40.Bölüm- FİNAL-Hayal Et Sevgilim

Start from the beginning
                                    

"O da seni özledi Derin. Ama ağlarsan ona yardımcı olmazsın."

Dudaklarım titredi.

"Neden sen geliyorsun da o gelemiyor?" diye sordum.

"Şu an benim gözlerimin nereyi gördüğünü merak ediyor musun Derin?"

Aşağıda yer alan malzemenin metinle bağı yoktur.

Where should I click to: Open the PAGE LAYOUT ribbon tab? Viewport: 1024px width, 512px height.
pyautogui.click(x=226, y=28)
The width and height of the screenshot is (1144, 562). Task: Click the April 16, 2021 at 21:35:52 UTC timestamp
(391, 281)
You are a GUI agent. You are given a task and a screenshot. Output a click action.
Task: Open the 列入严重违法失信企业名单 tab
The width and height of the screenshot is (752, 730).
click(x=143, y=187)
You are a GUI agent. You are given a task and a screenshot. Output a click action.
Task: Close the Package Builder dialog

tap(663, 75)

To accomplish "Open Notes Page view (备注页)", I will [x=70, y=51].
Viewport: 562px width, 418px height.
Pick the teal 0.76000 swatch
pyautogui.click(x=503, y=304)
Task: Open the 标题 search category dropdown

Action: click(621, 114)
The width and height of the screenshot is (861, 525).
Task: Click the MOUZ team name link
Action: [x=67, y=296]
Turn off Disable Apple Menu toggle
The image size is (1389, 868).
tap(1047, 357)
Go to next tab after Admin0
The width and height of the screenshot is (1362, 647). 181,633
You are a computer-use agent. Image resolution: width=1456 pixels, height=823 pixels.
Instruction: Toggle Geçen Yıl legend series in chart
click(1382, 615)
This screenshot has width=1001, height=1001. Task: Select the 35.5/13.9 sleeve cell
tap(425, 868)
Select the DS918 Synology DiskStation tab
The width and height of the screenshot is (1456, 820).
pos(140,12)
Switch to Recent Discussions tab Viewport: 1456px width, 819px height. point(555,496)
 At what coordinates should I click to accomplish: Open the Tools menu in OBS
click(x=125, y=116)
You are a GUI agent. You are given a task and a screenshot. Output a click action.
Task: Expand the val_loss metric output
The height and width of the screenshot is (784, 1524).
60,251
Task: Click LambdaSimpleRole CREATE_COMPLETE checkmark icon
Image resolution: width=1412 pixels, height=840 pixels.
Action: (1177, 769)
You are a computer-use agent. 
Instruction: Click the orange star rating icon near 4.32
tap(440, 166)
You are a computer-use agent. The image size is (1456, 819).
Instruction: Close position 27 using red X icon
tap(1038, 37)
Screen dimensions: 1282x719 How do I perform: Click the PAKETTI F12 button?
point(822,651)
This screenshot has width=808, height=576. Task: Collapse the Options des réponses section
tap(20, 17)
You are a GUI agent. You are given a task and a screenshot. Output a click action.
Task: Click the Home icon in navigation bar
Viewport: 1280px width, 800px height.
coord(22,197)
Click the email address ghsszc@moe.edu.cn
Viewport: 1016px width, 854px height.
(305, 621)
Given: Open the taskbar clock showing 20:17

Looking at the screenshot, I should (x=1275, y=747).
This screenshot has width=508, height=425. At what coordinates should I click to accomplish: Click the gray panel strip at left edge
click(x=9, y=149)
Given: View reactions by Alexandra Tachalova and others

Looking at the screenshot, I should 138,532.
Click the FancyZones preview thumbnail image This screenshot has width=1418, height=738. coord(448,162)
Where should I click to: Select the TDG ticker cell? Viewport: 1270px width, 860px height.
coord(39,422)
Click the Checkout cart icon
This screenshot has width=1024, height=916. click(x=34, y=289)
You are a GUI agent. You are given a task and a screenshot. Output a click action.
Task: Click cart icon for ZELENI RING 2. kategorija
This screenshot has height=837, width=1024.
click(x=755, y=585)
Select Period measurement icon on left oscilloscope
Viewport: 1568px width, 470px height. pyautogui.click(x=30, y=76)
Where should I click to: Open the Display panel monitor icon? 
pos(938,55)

Onun gözleri Hesim'deydi...

Hesim'in bulunduğu yeri görüyordu.

Başımı salladım.

"Demir parmaklıklar."
O an sarsıldım.
Elimi ağzıma bastırdım.

"O, o bunca zamandır zindanda mı?" diye sordum.

"Beni ona götür."

"İmkansız?"

"Lütfen. Onu görmek istiyorum. Onu bir kere de olsa görmeye ihtiyacım var."

Bir an olsun teması kesmediğim gözleri sımsıkı kapattı. Açtığında göz rengi bal rengine dönüşmüştü.

"Derin bu imkansız bunu asla yapamam."

"Lütfen. Bak seni bana göndermiş. Beni görmek için. Nasıl olduğumu bilmek için. Beni görmeye ihtiyacı var. Ona ihtiyacım var."

Yalvardım...
Çok yalvardım.

"Bak bu çok tehlikeli. Oraya girip bir daha çıkamayabilirsin."

Omuz silktim.

"Ben buradan da çıkamıyorum ki! Bu Dünya bana güzel mi sanıyorsun sen!"

"Bak sağlıklı düşün."

Birden kollarımı bıraktı.

"Bana ayrılan sürenin sonuna geldim." dediği an hava kararır gibi oldu.

Birden yukarı doğru yükselmeye başlayınca bacağına tutundum.
Çok hızlı bir şekilde yukarı çekilirken beni itmeye çalıştı.
"Derin bunu yapma!" diye bağırdı.

Aynı Hesimle onun dünyasına gittiğimizde geçtiğimiz yerden geçtik. Kolumdaki iz beni tüm şeylerden korurken bedenim karıncalandı sadece.

Kollarımdan tutup beni kendine çekti.
Sımsıkı bir şekilde kapkaranlık bir yere düştük.
Gözlerimi açtığımda karşımda onu gördüm.

Parmakların arkasındaki kanlı canlı Efran...

Beni görünce yüzünün aldığı şekil, özlem miydi korku muydu çözemedim.

Emekleyerek parmaklıklara doğru gittim.
Kolunda bir zincir vardı.

"Efran." diye fısıldadım. Yüzüne dokundum.

"Ben bilmiyordum." dedim. "Ben burada böyle bir durumda olduğunu bilmiyordum."

"Ağlama." diye fısıldadı.

"Neden getirdin onu buraya!" diye bağırdı arkamdaki adama.

"Ben getirmedim Efran o bir anda-"

"Düşüncelerini okuyabilirdin!"

O da ağlıyordu.

"Nasıl gidecek buradan?" diye sordu.

"Nasıl gidecek düşündün mü?"

"Efran! Buradayım. Senin için önemli olan nasıl dönecek olmam mı?" diye sordum dehşetle.

"Evet. Bu Derin. Ben seni özlüyorum deli gibi. Ama bu senin hayatını riske atmak! Burada geçireceğin her saniye seni mahvedecek!"